(Screenshot grounding data)
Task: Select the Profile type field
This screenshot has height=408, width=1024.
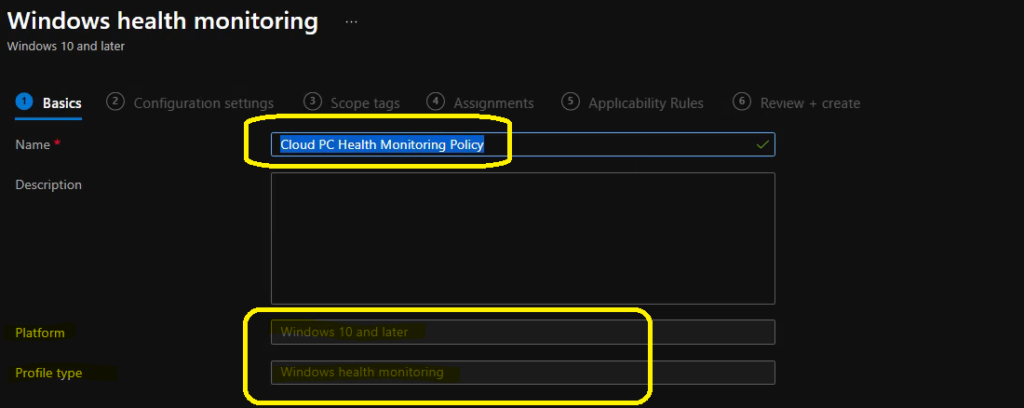Action: (523, 373)
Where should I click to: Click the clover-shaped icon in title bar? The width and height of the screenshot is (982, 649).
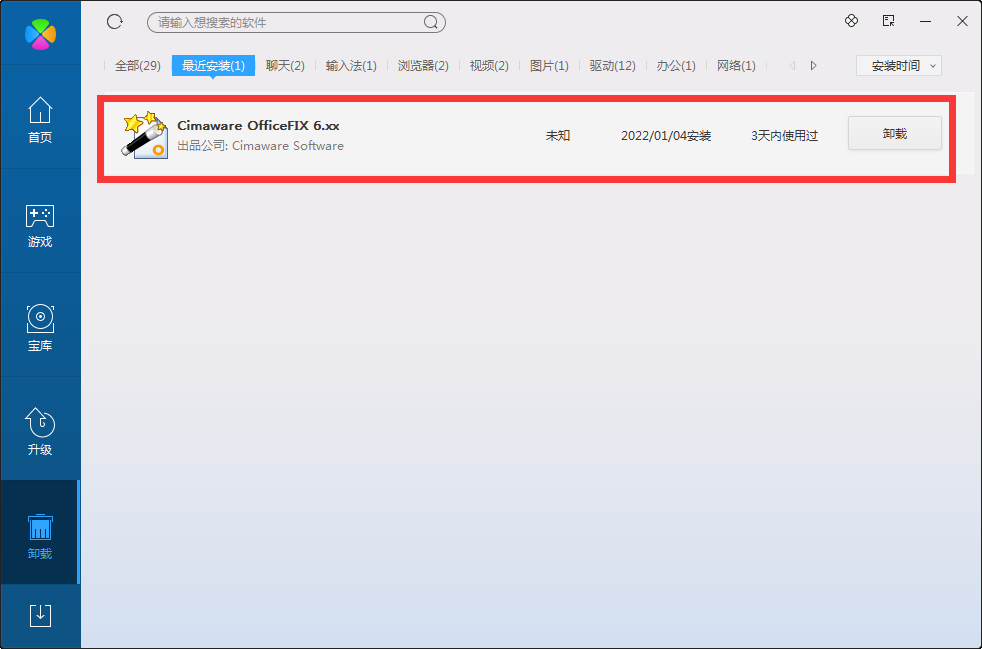click(851, 20)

__Work instructions__
From the first line to the last, copy the records above exactly and leave out the pictures.

__Answer to this problem__
Task: Select the Profile type field
This screenshot has height=408, width=1024.
Action: (523, 373)
Where should I click to: Click the clover-shaped icon in title bar? The width and height of the screenshot is (982, 649).
click(851, 20)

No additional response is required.